Peut-être moins connue de la jeune génération, l’œuvre de John Woo est cruciale dans l’histoire du film d’action, et de la manière dont celle-ci peut, et doit, être filmée. Héritier de Sam Peckinpah autant que de Jean-Pierre Melville, Woo fut touché par la grâce au milieu des années 80, quand après des dizaines de films de commande, il signe le premier Syndicat du crime. Romantisme chevaleresque, ralentis grandioses, violence chorégraphiée en appelant à l’univers du ballet, tournage à caméras multiples et montage au millimètre : plus qu’un style, c’est un nouveau champ des possibles que les polars hongkongais de John Woo ont ouvert, avec comme point culminant À toute épreuve en 1992. Malgré une prolifique carrière américaine (dont on retiendra surtout deux collaborations fructueuses avec Nicolas Cage, Volte/Face et Windtalkers) et une production historique prestigieuse (Les trois royaumes), John Woo n’a sans doute jamais fait mieux. Et Manhunt a ceci de terrible qu’il laisse supposer que la flamme qui l’animait alors a peut-être bien disparu.
Chasse à l’homme au Japon
En mode fusillade automatique
Derrière sa trame de polar très familière (pour ne pas dire plus), Manhunt se révèle vite être un exercice difficile de reconquête d’un style perdu. Les profanes tiqueront d’emblée devant les fondus enchaînés évanescents, une discussion cinéphile étrange entre deux inconnus, un fond sonore jazzy fournissant le contrepoint d’une fusillade expéditive… Des signes distinctifs, des appâts reconnaissables entre mille pour qui vénère l’ami Woo. « Je suis de retour », semble-t-il murmurer. Mais rapidement, il devient évident que quelque chose cloche. Cela tient peut-être à la stupidité d’une intrigue sur laquelle le spectateur a toujours deux trains d’avance, à l’incohérence des dialogues sautant d’une langue à l’autre sans raison (les deux héros parlent anglais comme s’ils doublaient les Expendables avec un coup dans le nez), ou à un montage haché qui massacre plus qu’il ne sublime les scénographies spectaculaires de John Woo ? C’est, plus sûrement, tout ça à la fois. Manhunt a des allures de best of lyophilisé multipliant les clins d’œil visuels ou narratifs à tout un tas de films passés à la postérité : on y cause de « better tomorrow », il y a des motards vêtus de noir, deux amis/ennemis rassemblés par leur sens de la justice, une poursuite en jet-ski, et on explose des colombiers au ralenti au cas où vous ne sauriez pas qui tient la caméra.

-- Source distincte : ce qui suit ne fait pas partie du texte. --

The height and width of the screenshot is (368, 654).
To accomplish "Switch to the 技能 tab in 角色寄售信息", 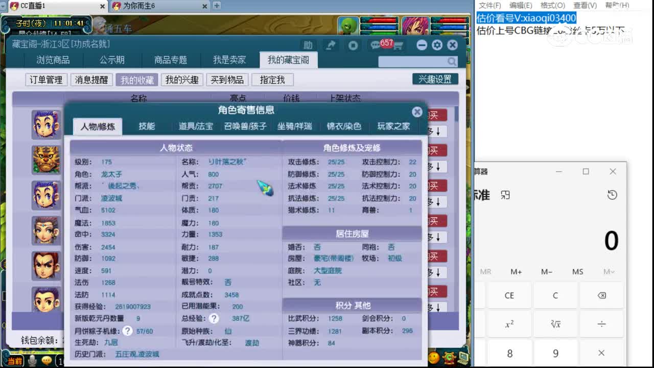I will [x=147, y=126].
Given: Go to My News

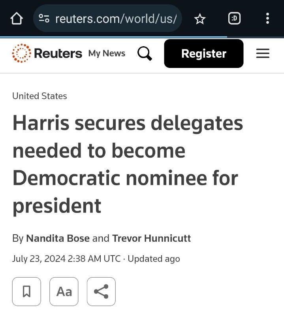Looking at the screenshot, I should pyautogui.click(x=107, y=53).
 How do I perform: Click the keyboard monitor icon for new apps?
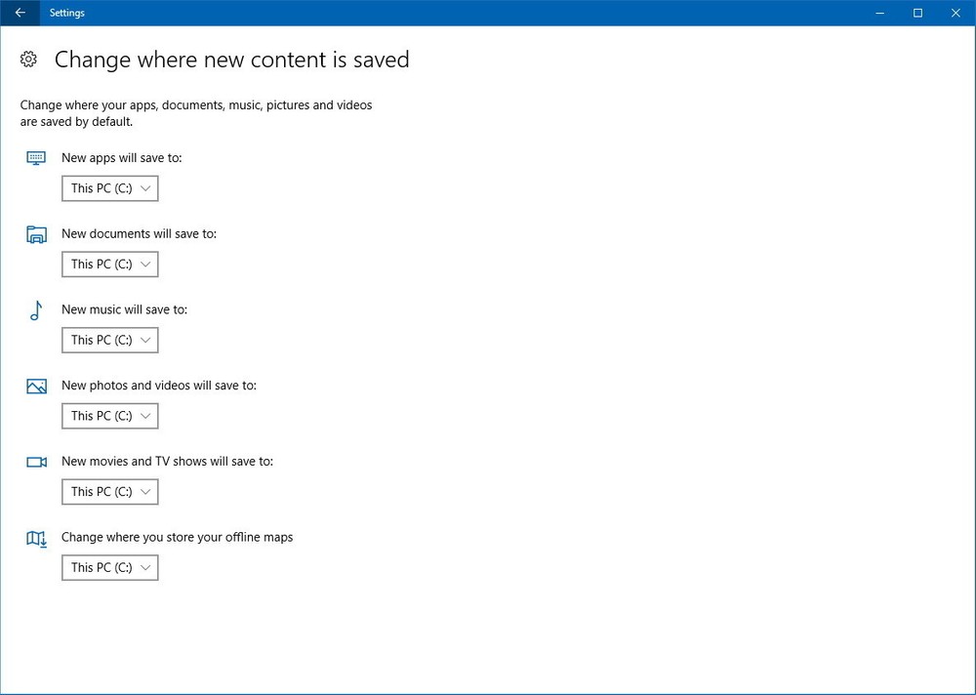(x=36, y=157)
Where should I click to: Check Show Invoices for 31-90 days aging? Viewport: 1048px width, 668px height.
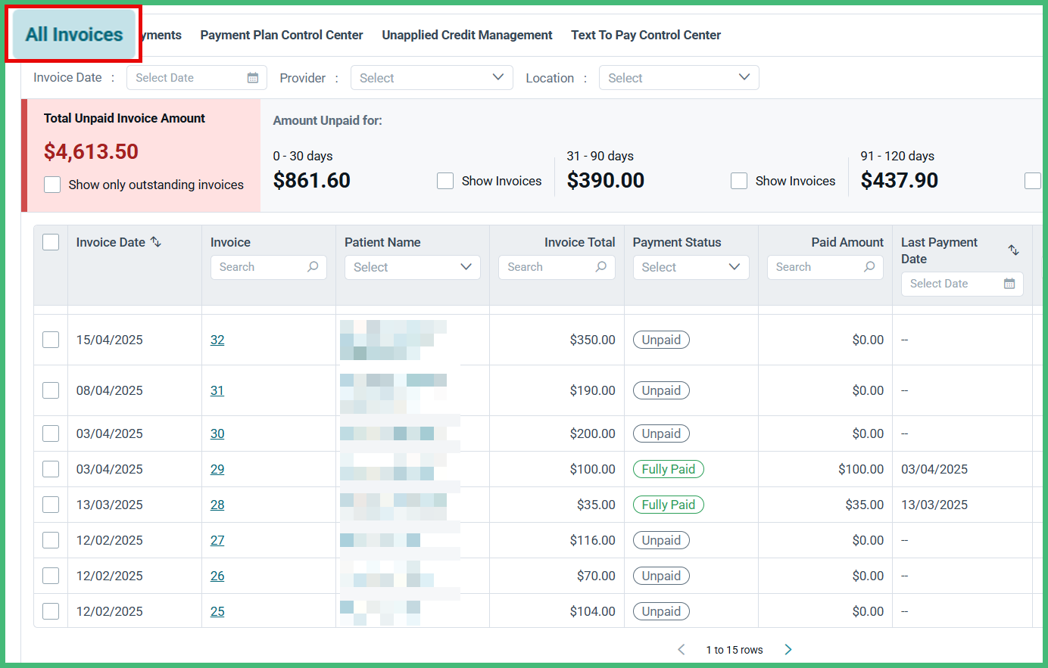coord(738,181)
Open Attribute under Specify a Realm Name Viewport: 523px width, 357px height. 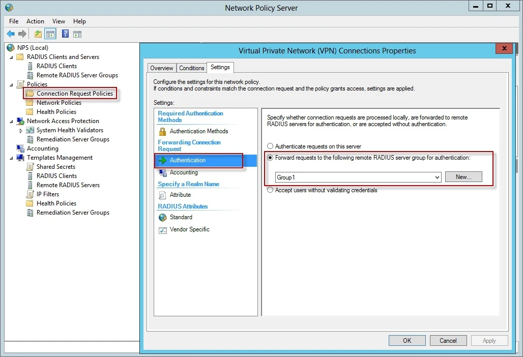(180, 195)
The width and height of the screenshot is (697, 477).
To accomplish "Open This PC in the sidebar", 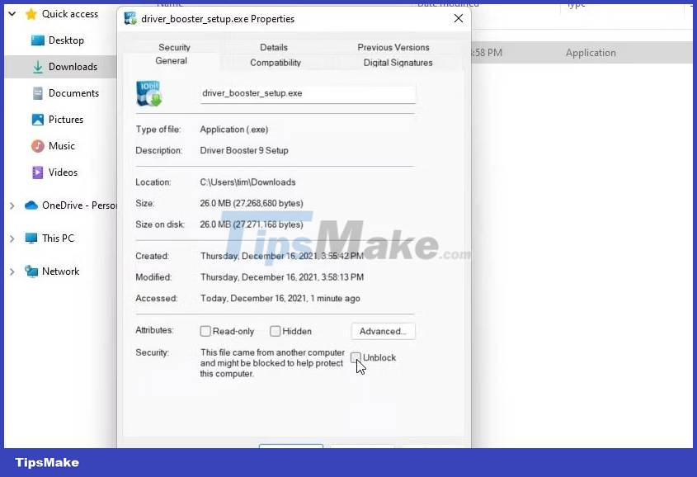I will (54, 238).
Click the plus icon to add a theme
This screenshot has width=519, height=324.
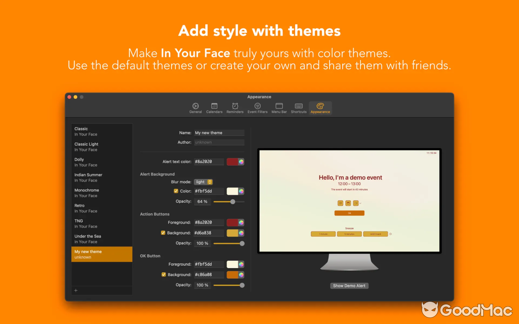[x=76, y=290]
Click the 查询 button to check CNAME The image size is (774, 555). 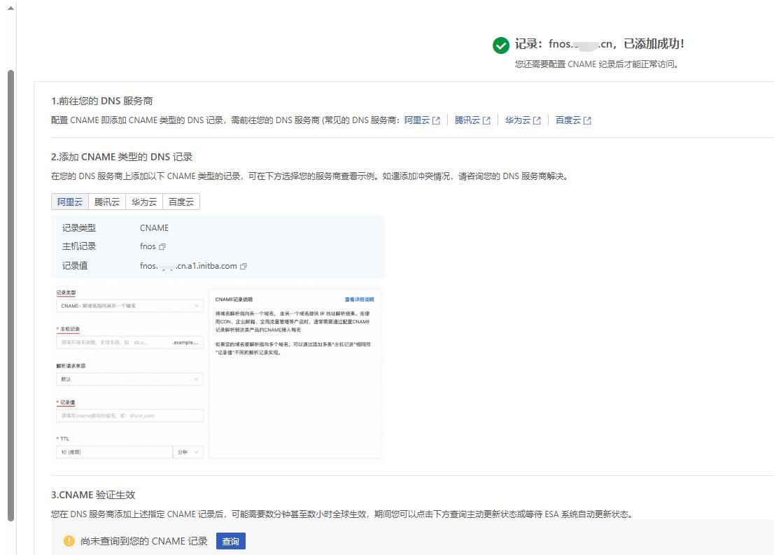[x=230, y=540]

Quand le dernier acte arrive, nous enfermant dans une sorte de laboratoire métallique avec des méchants patibulaires et des mutations dignes de Street Fighter le film ou, justement, du cinéma HK dans ce qu’il avait de plus bis, on se dit que John Woo a peut-être bien touché le fond. Celui qu’il tutoyait dans ses productions les plus anonymes, comme Paycheck ou le téléfilm Blackjack. Manhunt n’est peut-être pas aussi ennuyeux, mais fait de la peine, et ne laisse pas augurer du meilleur pour le prochain projet du cinéaste… qui se trouve être un remake en anglais de son propre The Killer.